Lundi, dans la province du Cap-Oriental, des manifestants ont incendié des véhicules et des commerces appartenant à des étrangers, après l’intronisation controversée d’un chef nigérian Igbo comme « roi local » de la ville de KuGompo.
En Afrique du Sud, des violences ont suivi la cérémonie du 24 mars au cours de laquelle Solomon Ogbonna Eziko a été intronisé Igwe Ndigbo Na East London, un titre culturel attribué par la communauté nigériane Igbo de la région.
Cette nomination a été vivement critiquée par les autorités locales et certains habitants, qui estiment qu’un étranger ne peut pas être reconnu comme roi selon les coutumes sud-africaines, et que cela porte atteinte à la souveraineté nationale.
Sur place, des manifestants ont mis le feu à plusieurs voitures et commerces appartenant à des étrangers, la colère née de la cérémonie se diffusant dans les rues.

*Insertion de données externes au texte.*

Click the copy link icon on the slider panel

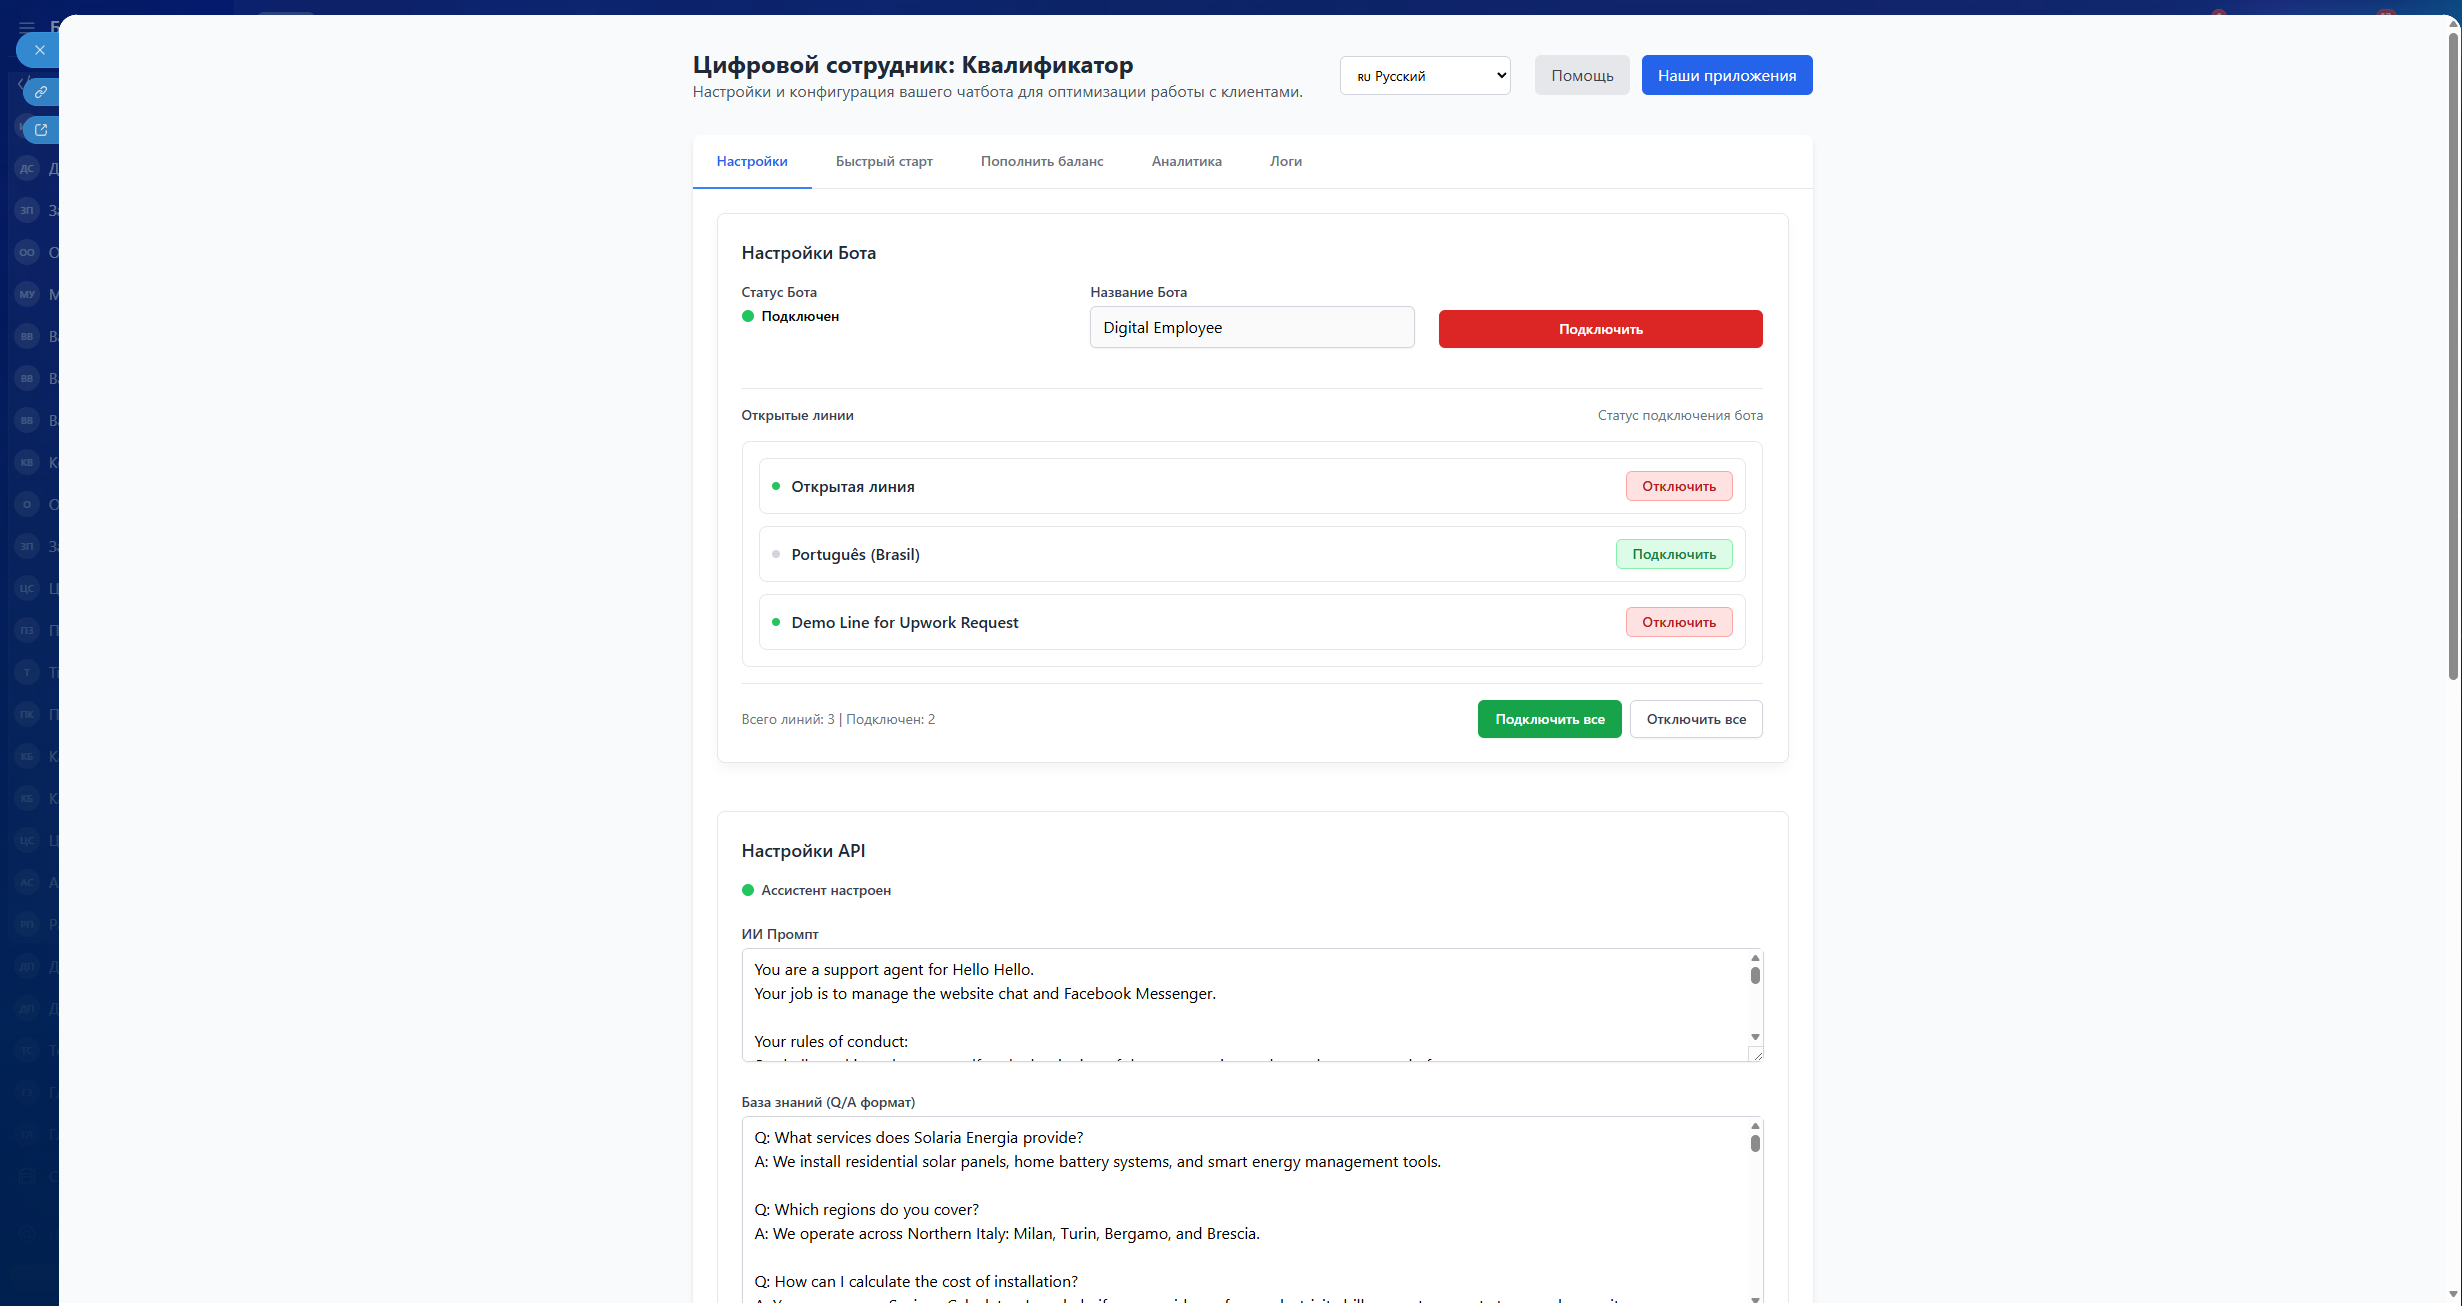[x=41, y=92]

Par ailleurs, des organisations civiles ont organisé un piquet de grève devant le Haut-Commissariat du Nigéria à Prétoria, réclamant des explications et accusant certains Nigérians d’activités criminelles, un climat qui alimente depuis longtemps les tensions xénophobes dans certaines régions du pays.
Eziko, reconnu pour son engagement philanthropique auprès de la communauté nigériane d’East London, a été intronisé par des groupes de la diaspora, qui présentent ce titre comme purement culturel et non politique.
Frank Onyekwelu, président de l’Association des citoyens nigérians en Afrique du Sud, a insisté sur le fait que la distinction visait uniquement à promouvoir l’unité et à préserver l’identité culturelle Igbo. « Il ne possède, et ne cherche pas à exercer, d’autorité politique ou gouvernementale en Afrique du Sud », a-t-il affirmé, précisant qu’aucun « royaume » n’avait été créé.
Le Haut-Commissariat du Nigéria a, pour sa part, pris ses distances avec la cérémonie et présenté ses excuses aux chefs traditionnels sud-africains.